La tutela dei lavoratori non è un atto improvvisato, ma richiede pianificazione, visione e rigore che mi sembra manchino soprattutto in relazione allo stabilimento di Taranto. Occorre dotarsi di una struttura organica, calibrata su misura sulla crisi Ilva. Un tavolo di osservazione permanente che si apra al confronto con realtà dove contesto urbano e industriale risultino non conflittuali.
Qui invece la presenza della grande industria è stata fortemente penalizzante in primis incidendo su economia e ambiente. Sfruttato fino al midollo. Mentre per molti la salute resta un diritto, qui appare un privilegio o una botta di fortuna. (Te la devi guadagnare).
Basti leggere i dati congiunti INAIL e ASL aggiornati al 2025 i quali restituiscono un quadro relativamente specifico e documentato sulla mortalità sul lavoro in fabbrica negli ultimi 20 anni: “10 morti sul lavoro per incidenti diretti nello stabilimento tra il 2005 e il 2025…. Oltre a ciò 2.035 malattie professionali riconosciute dall’INAIL nei lavoratori dell’ex Ilva, di cui 691 si sono concluse con la morte del lavoratore (34%), principalmente per tumori e patologie legate a esposizioni industriali”. (ansa.it)

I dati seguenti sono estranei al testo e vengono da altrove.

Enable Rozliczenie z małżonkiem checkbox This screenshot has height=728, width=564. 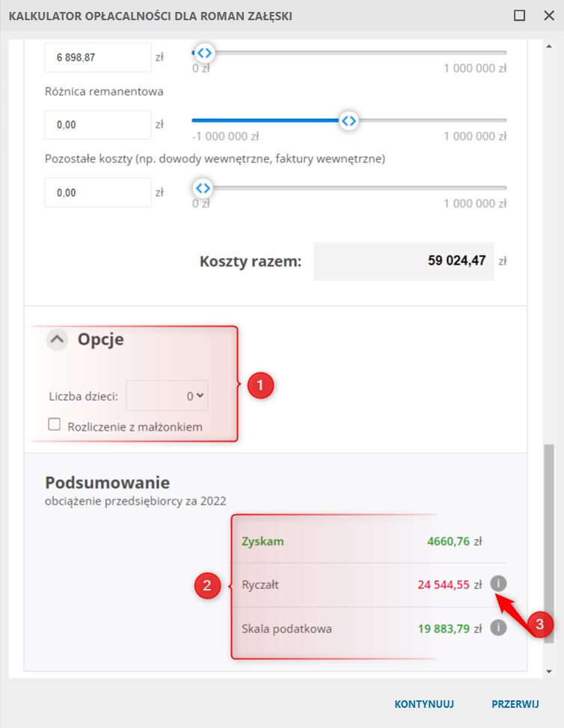point(54,425)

L’elenco si allunga tristemente con la morte ad inizio d’anno di Claudio Salamida, operaio di 47 anni (avvenuta per caduta durante le operazioni di manutenzione). Forse le politiche su salute e sicurezza dovrebbero essere più efficaci con programmazioni a breve e a lunga distanza, sostenute da scelte illuminate e da coraggio (lo ribadiamo) che non sempre (quasi mai in realtà) collimano con prudenza o mediazione assicurativa.
Azioni pensate per l’autopreservazione politica, che finiscono per ripetersi ciclicamente senza determinare un reale cambiamento, risultano utili solo al restyling pubblico. A voler salvare capre e cavoli si finisce per non salvare nemmeno la pelle.